> [DATASET RECORDS]:
----

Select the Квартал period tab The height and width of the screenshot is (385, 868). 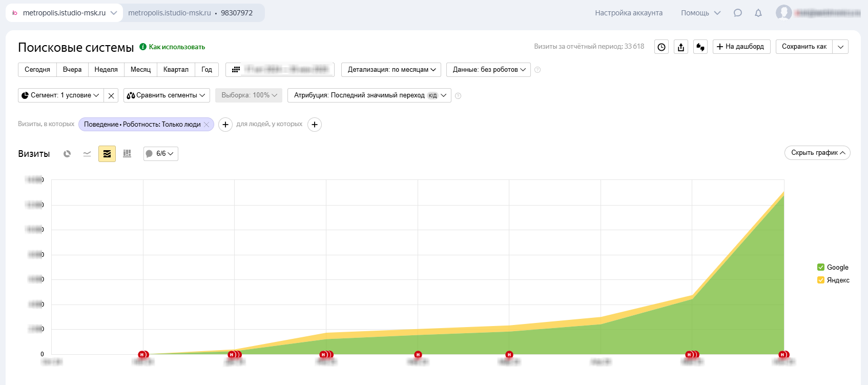point(176,70)
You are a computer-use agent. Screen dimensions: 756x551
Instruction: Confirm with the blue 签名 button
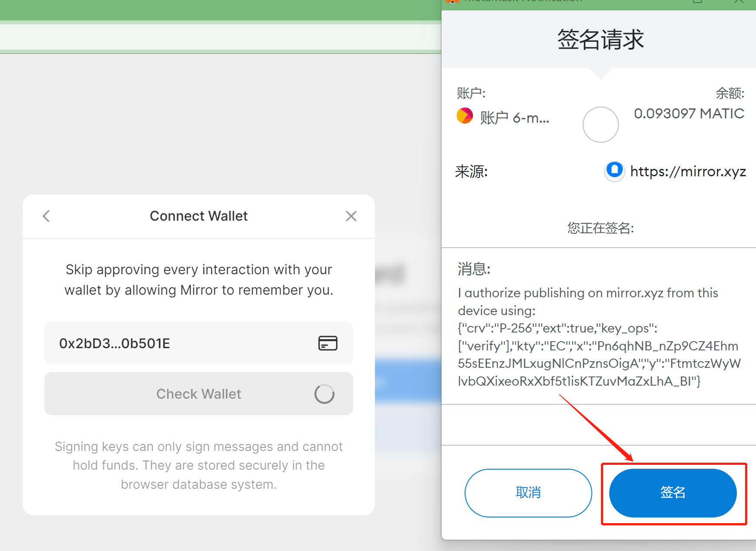point(673,493)
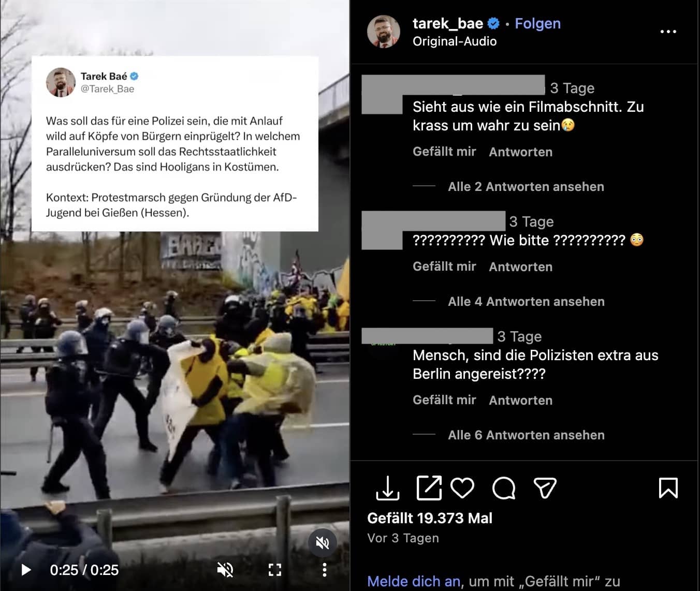Toggle fullscreen video mode

[x=275, y=570]
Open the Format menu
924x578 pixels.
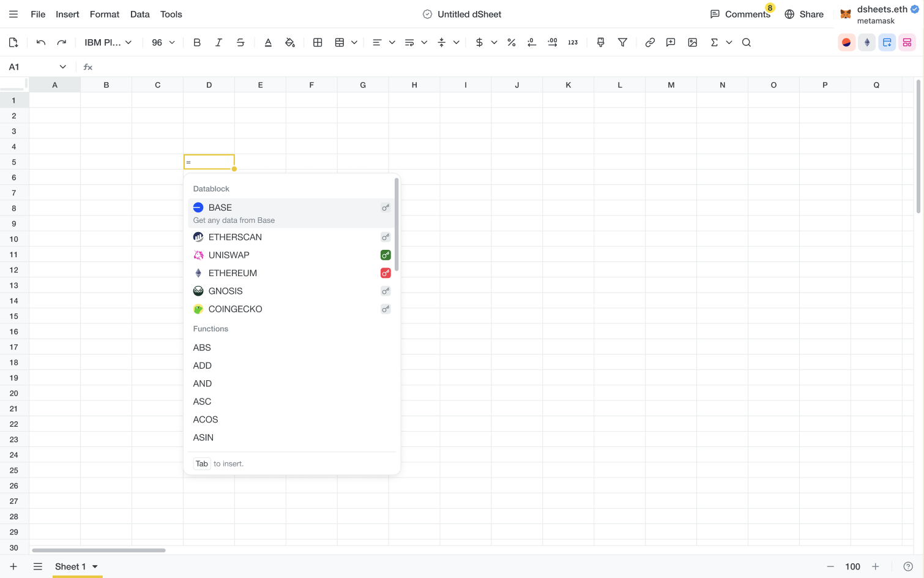(104, 14)
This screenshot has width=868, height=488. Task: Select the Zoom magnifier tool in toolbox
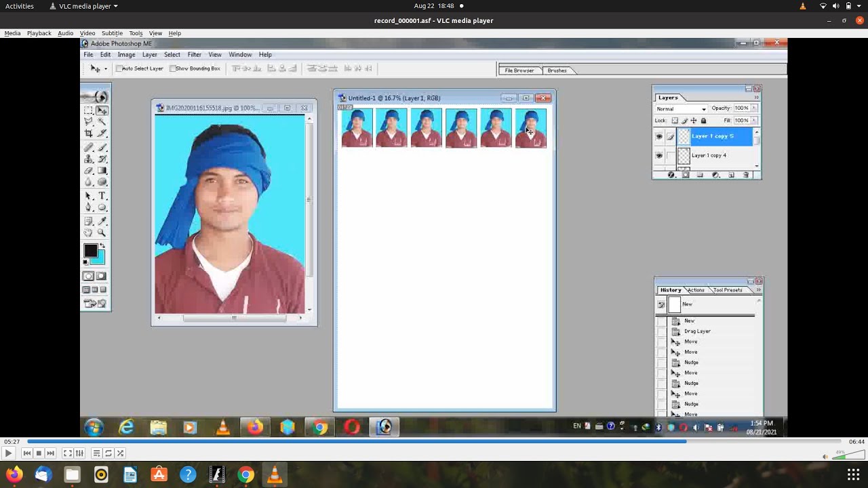102,233
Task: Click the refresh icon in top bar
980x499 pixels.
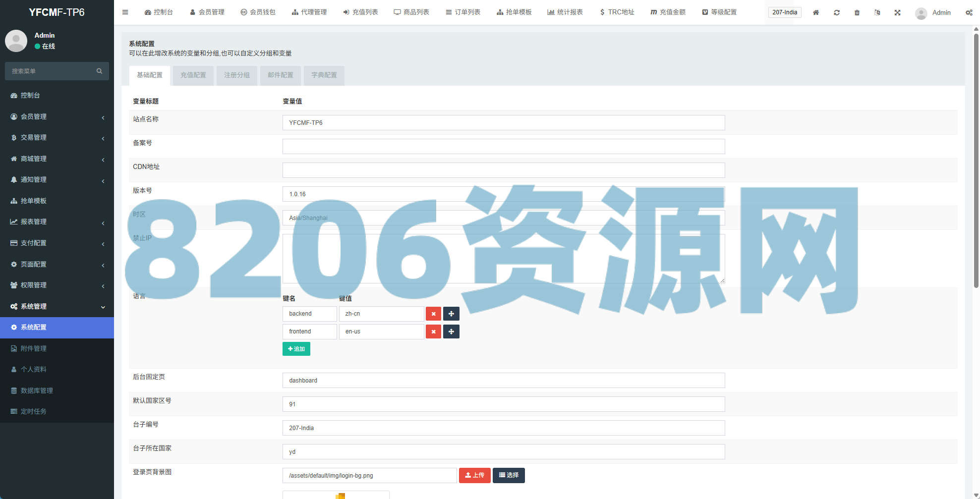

----

> [TASK STATEMENT]:
Your copy should run from the line that has "You are a computer-use" through the last line above, exactly, with both ends in and pictures out.

> [RESULT]:
You are a computer-use agent. Screen dimensions: 756x551
Instruction: Confirm with the blue 签名 button
point(673,493)
Toggle fullscreen video mode

[x=275, y=570]
Open the Format menu
924x578 pixels.
(104, 14)
This screenshot has width=868, height=488. Task: Select the Zoom magnifier tool in toolbox
102,233
Task: Click the refresh icon in top bar
980x499 pixels.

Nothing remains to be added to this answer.